Content starts
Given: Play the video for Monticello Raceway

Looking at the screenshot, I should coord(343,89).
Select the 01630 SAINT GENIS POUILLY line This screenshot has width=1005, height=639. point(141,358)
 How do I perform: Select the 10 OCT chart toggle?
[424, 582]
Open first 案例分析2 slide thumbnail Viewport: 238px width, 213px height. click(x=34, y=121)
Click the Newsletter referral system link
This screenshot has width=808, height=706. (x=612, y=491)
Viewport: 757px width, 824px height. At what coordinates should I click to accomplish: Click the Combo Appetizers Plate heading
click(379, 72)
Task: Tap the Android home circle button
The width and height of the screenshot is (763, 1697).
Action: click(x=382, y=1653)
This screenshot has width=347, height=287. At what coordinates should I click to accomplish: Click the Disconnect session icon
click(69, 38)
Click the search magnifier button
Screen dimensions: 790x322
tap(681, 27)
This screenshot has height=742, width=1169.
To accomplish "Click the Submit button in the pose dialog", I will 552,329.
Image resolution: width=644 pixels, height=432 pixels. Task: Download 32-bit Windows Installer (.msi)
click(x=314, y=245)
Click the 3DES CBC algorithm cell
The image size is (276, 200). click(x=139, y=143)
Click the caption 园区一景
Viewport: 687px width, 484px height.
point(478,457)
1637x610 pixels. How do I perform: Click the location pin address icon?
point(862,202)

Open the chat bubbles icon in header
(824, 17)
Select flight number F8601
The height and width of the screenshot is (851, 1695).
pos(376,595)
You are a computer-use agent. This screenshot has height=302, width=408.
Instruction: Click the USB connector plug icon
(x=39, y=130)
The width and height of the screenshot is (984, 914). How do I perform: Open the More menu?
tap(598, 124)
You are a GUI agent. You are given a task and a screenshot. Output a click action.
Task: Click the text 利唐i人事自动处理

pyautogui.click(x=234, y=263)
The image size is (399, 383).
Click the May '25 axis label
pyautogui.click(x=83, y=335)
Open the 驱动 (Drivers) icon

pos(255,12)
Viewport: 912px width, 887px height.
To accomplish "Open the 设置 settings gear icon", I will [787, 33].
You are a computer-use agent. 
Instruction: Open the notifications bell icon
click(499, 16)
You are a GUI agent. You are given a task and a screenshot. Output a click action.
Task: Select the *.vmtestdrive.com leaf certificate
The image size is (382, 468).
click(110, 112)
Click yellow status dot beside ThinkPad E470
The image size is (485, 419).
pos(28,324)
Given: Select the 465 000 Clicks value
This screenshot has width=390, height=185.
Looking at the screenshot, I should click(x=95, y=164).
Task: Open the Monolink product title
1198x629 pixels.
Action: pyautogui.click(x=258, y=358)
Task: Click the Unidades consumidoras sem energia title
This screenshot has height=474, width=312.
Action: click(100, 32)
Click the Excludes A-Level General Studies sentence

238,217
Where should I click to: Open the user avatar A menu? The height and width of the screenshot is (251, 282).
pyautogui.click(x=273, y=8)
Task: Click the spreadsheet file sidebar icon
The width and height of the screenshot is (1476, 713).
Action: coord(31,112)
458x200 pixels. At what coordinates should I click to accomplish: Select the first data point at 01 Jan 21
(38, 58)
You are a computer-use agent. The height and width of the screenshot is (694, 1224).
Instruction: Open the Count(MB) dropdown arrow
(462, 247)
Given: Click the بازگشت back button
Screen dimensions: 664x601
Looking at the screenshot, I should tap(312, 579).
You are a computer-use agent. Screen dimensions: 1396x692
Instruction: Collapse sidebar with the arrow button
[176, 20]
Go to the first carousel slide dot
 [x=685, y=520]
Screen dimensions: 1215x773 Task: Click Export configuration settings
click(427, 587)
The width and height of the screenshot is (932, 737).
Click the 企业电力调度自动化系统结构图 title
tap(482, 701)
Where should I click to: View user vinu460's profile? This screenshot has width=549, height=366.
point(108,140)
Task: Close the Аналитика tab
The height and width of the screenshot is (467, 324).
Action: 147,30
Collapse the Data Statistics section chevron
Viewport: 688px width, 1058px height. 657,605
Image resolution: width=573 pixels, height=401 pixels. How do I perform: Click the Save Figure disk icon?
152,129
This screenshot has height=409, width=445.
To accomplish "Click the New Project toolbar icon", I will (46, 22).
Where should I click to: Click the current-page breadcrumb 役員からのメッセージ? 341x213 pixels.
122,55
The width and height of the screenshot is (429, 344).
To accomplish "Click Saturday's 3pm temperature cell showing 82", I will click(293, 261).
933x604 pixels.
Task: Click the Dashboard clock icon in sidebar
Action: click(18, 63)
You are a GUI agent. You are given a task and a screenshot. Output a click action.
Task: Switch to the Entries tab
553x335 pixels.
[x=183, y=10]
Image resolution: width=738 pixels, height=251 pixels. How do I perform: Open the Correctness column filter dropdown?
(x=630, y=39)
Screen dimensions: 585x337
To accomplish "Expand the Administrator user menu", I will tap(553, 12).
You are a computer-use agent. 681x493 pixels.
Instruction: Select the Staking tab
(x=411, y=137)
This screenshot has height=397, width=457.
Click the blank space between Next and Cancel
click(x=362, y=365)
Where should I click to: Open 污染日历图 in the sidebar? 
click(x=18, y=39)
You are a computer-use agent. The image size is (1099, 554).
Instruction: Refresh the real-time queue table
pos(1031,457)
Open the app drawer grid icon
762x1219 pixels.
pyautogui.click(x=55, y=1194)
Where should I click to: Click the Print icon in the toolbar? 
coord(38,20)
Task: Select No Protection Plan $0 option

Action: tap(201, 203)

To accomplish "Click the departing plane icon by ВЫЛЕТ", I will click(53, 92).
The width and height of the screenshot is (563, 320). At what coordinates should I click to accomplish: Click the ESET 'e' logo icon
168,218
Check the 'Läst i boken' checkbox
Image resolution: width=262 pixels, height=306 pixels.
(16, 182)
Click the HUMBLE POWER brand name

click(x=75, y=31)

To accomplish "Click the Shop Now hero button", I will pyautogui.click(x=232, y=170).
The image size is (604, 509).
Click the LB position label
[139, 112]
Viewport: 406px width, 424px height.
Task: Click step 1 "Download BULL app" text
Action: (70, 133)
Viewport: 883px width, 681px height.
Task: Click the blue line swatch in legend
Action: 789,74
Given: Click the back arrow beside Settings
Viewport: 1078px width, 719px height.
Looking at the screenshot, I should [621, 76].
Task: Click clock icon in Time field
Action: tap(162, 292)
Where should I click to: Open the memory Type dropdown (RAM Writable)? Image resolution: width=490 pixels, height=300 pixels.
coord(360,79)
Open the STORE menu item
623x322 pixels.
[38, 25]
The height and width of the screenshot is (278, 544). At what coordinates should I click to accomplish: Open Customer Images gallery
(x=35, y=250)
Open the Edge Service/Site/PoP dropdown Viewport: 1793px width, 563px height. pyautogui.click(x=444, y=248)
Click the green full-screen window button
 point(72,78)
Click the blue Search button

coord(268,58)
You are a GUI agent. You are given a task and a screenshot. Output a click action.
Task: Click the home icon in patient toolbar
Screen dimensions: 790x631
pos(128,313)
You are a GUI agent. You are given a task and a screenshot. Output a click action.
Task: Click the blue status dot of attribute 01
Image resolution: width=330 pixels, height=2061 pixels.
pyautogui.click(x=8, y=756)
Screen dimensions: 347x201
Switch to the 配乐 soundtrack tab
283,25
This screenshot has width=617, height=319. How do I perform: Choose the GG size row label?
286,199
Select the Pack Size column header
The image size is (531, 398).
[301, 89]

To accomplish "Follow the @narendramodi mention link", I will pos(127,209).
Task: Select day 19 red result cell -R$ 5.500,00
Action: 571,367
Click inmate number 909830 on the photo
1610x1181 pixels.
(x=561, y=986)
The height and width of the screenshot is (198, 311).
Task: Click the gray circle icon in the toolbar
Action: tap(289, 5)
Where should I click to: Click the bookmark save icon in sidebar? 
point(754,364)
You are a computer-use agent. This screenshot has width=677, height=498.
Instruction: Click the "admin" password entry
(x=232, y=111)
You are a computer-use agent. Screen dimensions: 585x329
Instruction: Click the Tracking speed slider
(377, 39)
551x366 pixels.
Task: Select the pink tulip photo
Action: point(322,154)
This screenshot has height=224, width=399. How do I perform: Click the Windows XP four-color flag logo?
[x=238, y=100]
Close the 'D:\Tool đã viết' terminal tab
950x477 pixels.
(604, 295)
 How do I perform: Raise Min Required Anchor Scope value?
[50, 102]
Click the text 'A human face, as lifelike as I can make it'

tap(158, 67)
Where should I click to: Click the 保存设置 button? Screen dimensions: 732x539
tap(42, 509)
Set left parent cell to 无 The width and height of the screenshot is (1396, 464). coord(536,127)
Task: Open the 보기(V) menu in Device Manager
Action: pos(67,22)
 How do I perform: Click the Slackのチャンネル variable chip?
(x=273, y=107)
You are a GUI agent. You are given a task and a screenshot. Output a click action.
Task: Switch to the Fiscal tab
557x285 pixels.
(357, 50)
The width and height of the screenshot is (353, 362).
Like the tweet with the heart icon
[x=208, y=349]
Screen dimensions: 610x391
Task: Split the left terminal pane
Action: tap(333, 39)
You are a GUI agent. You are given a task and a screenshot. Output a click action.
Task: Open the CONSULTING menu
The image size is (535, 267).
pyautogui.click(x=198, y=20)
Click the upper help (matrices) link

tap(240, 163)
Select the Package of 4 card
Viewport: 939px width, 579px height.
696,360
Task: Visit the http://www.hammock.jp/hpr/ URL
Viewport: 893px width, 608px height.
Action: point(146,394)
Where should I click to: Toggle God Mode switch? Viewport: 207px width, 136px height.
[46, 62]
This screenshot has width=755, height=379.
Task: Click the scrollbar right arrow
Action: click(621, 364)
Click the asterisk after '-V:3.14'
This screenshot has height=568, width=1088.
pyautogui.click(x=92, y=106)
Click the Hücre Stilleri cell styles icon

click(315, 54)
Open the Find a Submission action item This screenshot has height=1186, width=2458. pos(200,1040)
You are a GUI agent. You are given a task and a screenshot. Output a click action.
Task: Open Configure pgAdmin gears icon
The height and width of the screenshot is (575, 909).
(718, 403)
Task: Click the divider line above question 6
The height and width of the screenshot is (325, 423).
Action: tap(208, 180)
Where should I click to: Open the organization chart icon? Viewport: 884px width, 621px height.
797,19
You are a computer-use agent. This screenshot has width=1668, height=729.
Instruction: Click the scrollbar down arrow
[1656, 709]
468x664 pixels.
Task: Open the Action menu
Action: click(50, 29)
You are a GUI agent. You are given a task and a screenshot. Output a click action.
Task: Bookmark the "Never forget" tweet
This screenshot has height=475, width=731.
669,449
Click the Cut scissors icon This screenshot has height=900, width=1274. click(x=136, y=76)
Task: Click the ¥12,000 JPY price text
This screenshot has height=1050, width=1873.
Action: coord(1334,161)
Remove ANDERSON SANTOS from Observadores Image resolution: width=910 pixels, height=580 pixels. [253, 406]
Content ends
> INSTRUCTIONS TO FOLLOW: Take the word "home" and find each line of the material that contains it. Copy those lines.

> YOUR SOLUTION:
Task: Tap the Android home circle button
Task: Click the home icon in patient toolbar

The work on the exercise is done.